> [Aim of the exercise]: Copy every line that holds the string "current" from the data below.

> [Records supplied]:
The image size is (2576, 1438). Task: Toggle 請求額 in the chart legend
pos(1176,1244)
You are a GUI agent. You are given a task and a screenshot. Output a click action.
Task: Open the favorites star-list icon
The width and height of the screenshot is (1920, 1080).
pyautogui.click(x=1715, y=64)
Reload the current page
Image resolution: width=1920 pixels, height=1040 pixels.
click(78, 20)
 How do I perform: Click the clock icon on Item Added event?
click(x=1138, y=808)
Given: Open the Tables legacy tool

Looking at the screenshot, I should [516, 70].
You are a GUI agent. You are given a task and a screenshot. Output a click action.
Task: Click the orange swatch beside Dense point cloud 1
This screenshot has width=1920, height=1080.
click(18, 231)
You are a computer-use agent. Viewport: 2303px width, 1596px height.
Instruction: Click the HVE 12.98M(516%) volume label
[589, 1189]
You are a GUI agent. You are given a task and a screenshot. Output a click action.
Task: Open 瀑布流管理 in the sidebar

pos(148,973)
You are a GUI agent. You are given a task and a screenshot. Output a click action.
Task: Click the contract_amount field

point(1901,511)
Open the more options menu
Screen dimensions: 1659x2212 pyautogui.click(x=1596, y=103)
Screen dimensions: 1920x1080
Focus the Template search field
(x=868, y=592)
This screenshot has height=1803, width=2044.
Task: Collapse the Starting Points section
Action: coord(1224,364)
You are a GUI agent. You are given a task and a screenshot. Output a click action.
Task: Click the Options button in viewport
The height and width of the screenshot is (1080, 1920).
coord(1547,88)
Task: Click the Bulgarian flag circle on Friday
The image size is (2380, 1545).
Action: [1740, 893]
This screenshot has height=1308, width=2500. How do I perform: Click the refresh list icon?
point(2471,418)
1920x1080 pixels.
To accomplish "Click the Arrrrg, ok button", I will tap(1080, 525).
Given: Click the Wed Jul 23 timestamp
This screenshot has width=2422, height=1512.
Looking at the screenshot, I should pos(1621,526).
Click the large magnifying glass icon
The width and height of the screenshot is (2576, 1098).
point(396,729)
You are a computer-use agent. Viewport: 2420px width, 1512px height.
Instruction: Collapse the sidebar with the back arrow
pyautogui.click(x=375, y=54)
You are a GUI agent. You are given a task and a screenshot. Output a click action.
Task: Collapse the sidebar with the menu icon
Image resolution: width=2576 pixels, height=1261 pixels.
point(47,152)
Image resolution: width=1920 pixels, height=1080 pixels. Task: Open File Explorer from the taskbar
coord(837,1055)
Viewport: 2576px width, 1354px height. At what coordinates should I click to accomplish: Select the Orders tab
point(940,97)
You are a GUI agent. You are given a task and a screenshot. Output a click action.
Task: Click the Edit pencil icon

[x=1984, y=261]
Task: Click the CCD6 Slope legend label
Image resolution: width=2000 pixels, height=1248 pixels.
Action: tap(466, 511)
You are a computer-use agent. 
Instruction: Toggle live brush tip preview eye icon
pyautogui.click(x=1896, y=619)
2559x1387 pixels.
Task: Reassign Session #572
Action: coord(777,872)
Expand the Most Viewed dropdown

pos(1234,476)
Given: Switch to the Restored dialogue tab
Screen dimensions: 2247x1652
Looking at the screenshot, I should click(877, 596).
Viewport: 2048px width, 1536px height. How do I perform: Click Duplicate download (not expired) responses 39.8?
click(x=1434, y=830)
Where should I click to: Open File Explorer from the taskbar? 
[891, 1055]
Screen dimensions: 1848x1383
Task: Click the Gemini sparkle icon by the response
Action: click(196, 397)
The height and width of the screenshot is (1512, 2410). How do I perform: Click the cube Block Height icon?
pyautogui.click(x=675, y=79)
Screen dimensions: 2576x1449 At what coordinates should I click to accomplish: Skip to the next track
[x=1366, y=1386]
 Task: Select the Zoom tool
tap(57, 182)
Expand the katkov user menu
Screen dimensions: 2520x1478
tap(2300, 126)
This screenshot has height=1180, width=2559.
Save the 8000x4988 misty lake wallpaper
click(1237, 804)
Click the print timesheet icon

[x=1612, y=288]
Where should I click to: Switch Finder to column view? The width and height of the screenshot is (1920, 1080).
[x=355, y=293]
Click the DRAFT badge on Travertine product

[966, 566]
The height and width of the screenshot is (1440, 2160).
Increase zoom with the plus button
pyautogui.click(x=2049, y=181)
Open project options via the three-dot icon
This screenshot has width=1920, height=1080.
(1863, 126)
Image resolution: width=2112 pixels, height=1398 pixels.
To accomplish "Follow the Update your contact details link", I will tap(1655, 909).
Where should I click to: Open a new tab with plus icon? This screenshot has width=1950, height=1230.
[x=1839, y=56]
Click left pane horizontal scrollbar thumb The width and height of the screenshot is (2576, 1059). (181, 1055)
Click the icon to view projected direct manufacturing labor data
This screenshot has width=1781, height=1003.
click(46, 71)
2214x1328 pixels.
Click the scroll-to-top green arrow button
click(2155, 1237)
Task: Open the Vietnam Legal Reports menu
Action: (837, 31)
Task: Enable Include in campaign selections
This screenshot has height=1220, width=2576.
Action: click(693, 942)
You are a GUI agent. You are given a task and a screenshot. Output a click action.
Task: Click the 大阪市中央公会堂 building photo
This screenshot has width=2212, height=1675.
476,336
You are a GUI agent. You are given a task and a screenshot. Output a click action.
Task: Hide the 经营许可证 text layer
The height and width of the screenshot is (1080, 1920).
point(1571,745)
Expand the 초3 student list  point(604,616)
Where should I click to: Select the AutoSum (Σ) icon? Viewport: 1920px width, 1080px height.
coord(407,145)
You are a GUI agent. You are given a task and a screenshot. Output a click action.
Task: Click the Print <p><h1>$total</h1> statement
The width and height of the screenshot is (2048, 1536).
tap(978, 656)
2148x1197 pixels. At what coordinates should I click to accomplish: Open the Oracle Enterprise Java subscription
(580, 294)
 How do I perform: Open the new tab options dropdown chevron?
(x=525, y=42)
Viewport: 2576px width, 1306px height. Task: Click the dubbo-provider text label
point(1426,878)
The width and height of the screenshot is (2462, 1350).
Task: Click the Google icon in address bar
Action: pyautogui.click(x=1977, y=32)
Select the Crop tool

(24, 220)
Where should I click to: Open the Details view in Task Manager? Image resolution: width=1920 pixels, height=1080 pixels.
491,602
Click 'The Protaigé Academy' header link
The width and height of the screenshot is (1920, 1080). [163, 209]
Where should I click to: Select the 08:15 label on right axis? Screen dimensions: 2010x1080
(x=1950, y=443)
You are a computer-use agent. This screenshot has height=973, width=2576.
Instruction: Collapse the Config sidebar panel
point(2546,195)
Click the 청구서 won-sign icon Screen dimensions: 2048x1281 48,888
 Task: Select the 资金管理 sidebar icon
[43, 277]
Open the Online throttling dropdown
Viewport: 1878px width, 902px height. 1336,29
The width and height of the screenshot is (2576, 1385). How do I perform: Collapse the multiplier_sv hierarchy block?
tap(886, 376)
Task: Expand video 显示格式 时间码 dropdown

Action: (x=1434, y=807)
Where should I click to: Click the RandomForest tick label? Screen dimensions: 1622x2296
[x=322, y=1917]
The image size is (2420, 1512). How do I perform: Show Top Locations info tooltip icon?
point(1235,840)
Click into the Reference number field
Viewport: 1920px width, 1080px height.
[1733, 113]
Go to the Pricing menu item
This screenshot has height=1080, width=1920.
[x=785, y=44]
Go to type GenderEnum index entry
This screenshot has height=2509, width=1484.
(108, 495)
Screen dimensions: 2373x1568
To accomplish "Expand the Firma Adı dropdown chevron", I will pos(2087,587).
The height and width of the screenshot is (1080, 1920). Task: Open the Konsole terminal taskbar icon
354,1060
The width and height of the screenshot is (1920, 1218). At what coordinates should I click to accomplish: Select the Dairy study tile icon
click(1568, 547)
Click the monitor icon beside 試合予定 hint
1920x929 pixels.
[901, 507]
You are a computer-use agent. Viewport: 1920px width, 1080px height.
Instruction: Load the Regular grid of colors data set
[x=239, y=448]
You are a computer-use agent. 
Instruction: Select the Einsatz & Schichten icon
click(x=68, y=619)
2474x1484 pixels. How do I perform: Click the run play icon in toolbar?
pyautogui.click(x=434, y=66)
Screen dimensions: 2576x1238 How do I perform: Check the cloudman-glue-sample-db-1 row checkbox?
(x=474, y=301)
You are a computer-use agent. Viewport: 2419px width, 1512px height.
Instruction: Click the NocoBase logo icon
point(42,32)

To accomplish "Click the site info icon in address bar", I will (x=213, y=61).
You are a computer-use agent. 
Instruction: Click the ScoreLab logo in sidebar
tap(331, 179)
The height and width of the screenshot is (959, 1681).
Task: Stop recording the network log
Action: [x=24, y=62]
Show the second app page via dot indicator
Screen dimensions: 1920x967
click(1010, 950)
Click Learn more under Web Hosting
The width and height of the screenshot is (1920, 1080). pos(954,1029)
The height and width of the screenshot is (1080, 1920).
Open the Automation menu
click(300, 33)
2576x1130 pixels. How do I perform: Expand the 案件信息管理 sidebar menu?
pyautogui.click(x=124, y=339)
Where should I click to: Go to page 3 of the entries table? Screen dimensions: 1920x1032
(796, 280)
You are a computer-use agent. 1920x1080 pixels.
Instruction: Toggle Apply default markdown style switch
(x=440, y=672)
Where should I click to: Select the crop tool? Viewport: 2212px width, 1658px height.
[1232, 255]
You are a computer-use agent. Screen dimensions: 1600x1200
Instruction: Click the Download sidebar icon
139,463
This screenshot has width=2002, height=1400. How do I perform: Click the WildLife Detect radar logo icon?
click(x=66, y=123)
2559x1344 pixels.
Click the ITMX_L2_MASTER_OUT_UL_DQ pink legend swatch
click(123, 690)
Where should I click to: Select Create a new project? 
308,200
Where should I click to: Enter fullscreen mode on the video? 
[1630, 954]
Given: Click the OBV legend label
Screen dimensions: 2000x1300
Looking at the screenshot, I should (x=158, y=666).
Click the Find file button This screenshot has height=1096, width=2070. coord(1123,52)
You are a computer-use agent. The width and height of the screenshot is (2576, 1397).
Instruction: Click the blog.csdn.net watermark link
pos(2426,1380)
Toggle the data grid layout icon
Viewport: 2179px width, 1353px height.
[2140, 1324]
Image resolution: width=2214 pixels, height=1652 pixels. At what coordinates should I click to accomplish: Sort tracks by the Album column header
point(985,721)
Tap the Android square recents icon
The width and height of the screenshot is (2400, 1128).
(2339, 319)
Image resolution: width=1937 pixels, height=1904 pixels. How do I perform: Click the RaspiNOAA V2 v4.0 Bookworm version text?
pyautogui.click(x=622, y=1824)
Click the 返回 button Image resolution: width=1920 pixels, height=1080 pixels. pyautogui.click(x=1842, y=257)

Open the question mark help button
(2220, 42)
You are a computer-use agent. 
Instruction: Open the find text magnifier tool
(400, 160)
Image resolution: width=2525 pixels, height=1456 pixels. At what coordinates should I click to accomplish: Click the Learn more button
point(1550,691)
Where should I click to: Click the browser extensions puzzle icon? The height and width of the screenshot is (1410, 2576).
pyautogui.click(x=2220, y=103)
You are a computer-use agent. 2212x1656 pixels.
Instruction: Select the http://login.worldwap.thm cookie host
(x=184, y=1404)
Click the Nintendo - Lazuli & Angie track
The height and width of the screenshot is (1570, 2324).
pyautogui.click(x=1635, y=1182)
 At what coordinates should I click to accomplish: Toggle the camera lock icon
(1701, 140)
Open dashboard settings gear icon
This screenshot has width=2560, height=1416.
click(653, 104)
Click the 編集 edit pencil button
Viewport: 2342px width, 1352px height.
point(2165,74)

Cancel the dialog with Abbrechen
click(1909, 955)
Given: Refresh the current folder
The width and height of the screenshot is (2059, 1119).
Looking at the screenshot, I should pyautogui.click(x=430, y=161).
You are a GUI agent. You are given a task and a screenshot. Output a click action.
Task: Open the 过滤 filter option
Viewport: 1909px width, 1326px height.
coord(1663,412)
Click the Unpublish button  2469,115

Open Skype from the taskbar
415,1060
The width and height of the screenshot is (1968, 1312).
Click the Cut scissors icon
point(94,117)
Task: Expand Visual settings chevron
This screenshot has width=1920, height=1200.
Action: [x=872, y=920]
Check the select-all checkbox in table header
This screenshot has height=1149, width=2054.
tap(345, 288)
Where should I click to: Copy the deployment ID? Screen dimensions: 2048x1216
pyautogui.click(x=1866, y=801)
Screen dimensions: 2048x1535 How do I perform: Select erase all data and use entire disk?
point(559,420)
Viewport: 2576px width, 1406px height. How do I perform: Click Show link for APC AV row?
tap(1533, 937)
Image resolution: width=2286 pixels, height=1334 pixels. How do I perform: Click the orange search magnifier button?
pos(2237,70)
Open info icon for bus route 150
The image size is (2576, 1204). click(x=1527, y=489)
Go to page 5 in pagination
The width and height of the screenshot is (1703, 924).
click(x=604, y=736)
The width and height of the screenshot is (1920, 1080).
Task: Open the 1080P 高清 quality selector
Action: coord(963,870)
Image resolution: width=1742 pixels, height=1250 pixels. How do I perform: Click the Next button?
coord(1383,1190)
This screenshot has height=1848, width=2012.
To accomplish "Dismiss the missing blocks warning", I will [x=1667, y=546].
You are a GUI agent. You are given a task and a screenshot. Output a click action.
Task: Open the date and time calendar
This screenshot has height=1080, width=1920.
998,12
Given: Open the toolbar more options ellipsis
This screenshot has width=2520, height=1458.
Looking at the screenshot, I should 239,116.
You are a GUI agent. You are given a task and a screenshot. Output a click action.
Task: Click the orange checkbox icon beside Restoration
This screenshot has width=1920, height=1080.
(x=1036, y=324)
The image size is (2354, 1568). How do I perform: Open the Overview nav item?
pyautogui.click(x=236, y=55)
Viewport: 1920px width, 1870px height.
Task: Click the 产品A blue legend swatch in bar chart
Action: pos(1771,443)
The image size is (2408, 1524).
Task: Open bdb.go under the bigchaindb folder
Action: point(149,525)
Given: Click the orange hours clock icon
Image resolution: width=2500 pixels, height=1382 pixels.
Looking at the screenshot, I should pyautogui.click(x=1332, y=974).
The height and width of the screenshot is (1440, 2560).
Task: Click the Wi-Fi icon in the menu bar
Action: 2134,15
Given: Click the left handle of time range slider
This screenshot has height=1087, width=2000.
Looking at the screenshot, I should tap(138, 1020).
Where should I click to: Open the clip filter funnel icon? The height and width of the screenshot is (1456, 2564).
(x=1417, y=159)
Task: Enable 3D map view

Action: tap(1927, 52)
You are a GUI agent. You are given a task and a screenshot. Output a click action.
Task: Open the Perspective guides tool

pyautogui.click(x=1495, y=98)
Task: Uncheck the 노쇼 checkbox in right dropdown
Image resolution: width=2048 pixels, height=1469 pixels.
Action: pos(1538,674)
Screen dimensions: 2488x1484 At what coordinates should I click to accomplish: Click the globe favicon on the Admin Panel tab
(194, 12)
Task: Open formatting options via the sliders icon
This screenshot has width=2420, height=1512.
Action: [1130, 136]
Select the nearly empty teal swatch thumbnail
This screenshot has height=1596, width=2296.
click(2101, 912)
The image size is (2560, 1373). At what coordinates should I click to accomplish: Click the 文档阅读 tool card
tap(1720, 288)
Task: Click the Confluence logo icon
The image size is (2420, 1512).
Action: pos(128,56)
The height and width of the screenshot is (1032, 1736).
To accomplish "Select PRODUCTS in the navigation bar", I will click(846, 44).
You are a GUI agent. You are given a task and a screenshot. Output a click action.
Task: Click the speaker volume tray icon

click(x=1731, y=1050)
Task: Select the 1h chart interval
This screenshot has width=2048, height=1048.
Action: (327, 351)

> [Solved exercise]:
Reload the current page
Given: Refresh the current folder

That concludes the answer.